Over at The American Prospect, David Kirp reviews two new books on higher education: Jonathan Cole’s The Great American University: It’s Rise to Prominence, Its Indispensable National Role, Why it Must Be Protected and Andrew Hacker and Claudia Dreifus’s Higher Education?: How Colleges are Wasting Our Money and Failing Our Kids.
Kirp begins:
More than nine Americans in 10 say that universities are among the nation’s “most valuable resources,” but they hold different and sometimes conflicting ideas about what universities are valuable for. Universities are expected to generate ideas and generate jobs, to prepare the next generation of leaders and open their doors to the great mass of high school graduates, to speak truth to power and serve as resources for those in power.
Needless to say, higher education hasn’t figured out how to do all these things at once, and its failings have been grist for a cottage industry of sharp-eyed critics. Andrew Hacker and Claudia Dreifus’ Higher Education is the latest addition to this bookshelf of broadsides, the question mark in the title signaling its viewpoint. In sharp contrast, Jonathan Cole’s The Great American University is a 616-page paean to elite research universities. Each book offers something of value but goes too far: American universities are neither the frauds that Higher Education asserts nor as impressive as The Great American University imagines.

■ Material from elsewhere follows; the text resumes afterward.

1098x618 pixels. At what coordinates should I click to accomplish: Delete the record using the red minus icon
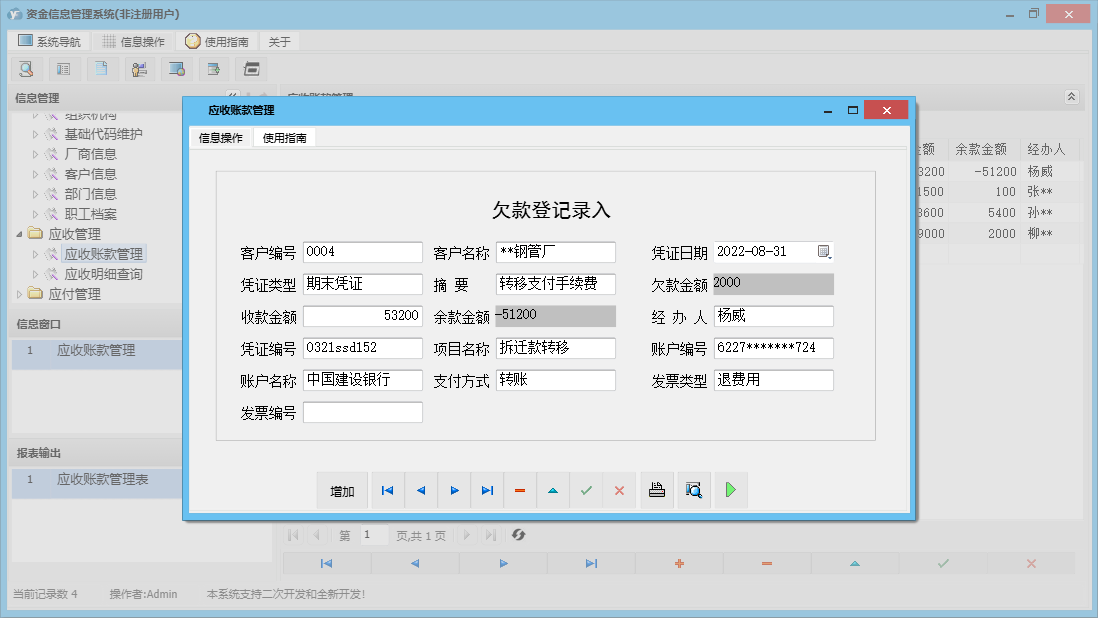pos(519,490)
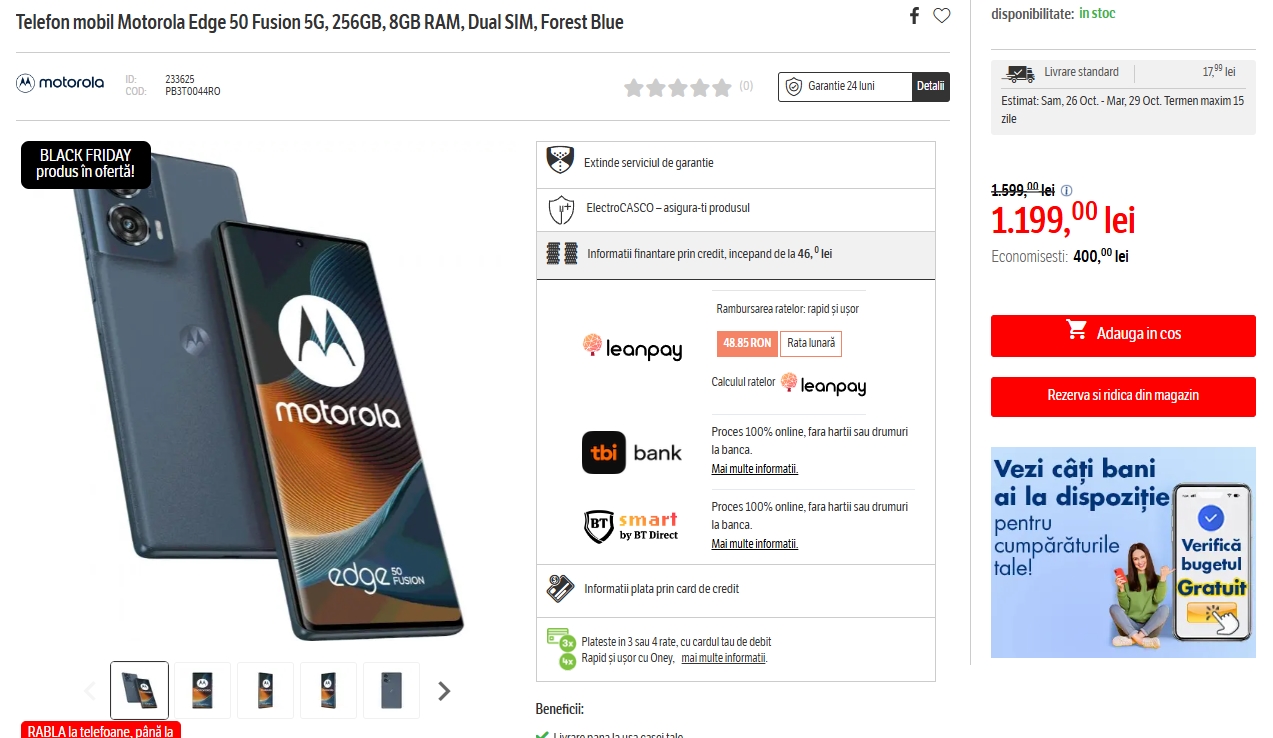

Here is Kirp on Hacker and Dreifus:
The vision of a college education that Hacker and Dreifus advance is as timeless as Cardinal Newman’s classic 19th-century account, The Idea of a University. “College should be a cultural journey, an intellectual expedition,” the authors write. A major like sport management or sign-language interpretation has no place in this vision: “It isn’t education. It is training.” What should colleges do? Make undergraduates “more interesting people,” Hacker and Dreifus say.
While the idea that college should produce “more interesting people” is a good one, I am not sure if it will fly anywhere in today’s culture of higher education. Yet I respect what Hacker and Dreifus have to say about this. Sometimes I wonder if our attempts to be relevant and, in some cases, to prevent our colleges from closing, have resulted in us throwing out the baby with the bath water.